-- start Excerpted passage --
Although the document states forward collision warning systems are “voluntary requirements” (which is an oxymoron), the trucking industry was the first to be mandated by the DOT for safety of drivers on U.S. Highways.

The development of collision warning systems were in collaboration with:

  • Manufacturers

  • Insurance companies

  • Stakeholders in the trucking industry

  • Drivers

  • Academia

The development of warning systems in passenger vehicles

Mercedes-Benz, in 2002, was the first manufacturer to unveil a system using ESP sensors to measure steering with lasers and lateral acceleration. The system was combined with Brake Assist sensors to detect emergency braking. The BAS system could do the following:

  • Tighten seat belts.

  • Adjust all seat positions.

  • Raise folded headrests.

  • Close the sunroof if a collision was detected.

  • Close any windows if a collision was detected.

In 2003, Toyota introduced PCS (Pre-Collision System) in Lexus and other Toyota brand vehicles, but wasn’t introduced to the U.S market until 2004. PCS uses a forward facing wave radar system which will do the following if a collision is unavoidable:

  • Tighten seat belts.
-- end Excerpted passage --
▸ **Requirement 1**: In two sentences, how would you summarize the passage on collision warning systems?
▸ **Requirement 2**: Which lines of the records contain the word "screenshot"? Copy each of them.
The text and the records were drawn from separate sources.
-- start Source material --
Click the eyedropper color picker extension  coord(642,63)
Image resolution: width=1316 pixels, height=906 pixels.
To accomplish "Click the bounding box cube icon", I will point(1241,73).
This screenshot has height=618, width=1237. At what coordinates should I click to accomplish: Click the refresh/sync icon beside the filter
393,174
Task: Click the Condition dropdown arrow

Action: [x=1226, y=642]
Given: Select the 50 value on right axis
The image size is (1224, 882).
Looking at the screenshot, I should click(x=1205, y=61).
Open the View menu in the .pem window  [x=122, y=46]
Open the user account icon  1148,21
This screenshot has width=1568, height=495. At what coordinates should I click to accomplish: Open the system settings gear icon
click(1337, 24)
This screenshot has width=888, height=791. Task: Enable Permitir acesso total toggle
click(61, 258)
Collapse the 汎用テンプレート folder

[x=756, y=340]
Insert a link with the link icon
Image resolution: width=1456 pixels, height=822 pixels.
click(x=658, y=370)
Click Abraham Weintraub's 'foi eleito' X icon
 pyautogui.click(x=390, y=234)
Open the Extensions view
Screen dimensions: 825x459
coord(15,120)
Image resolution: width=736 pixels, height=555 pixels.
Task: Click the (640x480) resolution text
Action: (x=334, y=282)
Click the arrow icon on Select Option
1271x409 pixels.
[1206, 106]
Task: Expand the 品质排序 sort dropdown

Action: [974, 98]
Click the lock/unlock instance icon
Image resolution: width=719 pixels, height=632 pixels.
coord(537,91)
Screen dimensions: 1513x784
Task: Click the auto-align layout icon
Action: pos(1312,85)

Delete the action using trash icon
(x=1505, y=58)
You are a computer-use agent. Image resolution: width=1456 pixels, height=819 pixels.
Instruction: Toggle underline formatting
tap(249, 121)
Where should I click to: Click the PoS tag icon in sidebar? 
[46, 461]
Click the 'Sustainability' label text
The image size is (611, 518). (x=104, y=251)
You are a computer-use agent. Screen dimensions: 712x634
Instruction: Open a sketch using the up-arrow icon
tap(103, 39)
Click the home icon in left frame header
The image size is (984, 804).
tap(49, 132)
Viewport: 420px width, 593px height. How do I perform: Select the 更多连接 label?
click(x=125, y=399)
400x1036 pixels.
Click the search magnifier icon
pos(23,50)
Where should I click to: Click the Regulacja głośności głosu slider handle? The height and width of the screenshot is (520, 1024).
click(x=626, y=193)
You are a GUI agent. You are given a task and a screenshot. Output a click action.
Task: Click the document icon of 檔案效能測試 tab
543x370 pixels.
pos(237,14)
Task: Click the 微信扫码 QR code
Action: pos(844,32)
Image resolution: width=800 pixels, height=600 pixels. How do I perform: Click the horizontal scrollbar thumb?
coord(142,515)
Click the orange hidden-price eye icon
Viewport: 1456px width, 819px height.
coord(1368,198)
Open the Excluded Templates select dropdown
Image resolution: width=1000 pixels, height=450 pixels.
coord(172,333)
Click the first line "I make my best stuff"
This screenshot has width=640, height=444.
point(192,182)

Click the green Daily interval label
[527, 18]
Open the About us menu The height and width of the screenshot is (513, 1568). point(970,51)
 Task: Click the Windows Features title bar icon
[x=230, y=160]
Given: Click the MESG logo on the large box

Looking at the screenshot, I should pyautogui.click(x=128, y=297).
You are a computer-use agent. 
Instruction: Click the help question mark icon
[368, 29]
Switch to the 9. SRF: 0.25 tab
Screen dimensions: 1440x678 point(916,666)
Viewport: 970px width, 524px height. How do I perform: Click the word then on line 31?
-- end Source material --
▸ **Complete answer 1**: Forward collision warning systems were developed in collaboration with manufacturers, insurance companies, trucking industry stakeholders, drivers, and academia, and the trucking industry was the first to be mandated by the DOT to use them. In passenger vehicles, Mercedes-Benz unveiled a system in 2002 that combined ESP sensors with Brake Assist sensors, and Toyota introduced its radar-based Pre-Collision System in 2003, bringing it to the U.S. market in 2004.

▸ **Complete answer 2**:
This screenshot has height=618, width=1237. At what coordinates should I click to accomplish: Click the refresh/sync icon beside the filter
Looking at the screenshot, I should click(x=1205, y=61).
This screenshot has width=1568, height=495. At what coordinates should I click to accomplish: Open the system settings gear icon
This screenshot has width=888, height=791. Task: Enable Permitir acesso total toggle
Where should I click to: Click the Regulacja głośności głosu slider handle? The height and width of the screenshot is (520, 1024).
You are a GUI agent. You are given a task and a screenshot. Output a click action.
This screenshot has width=640, height=444.
Open the About us menu The height and width of the screenshot is (513, 1568). point(970,51)
Looking at the screenshot, I should pyautogui.click(x=128, y=297).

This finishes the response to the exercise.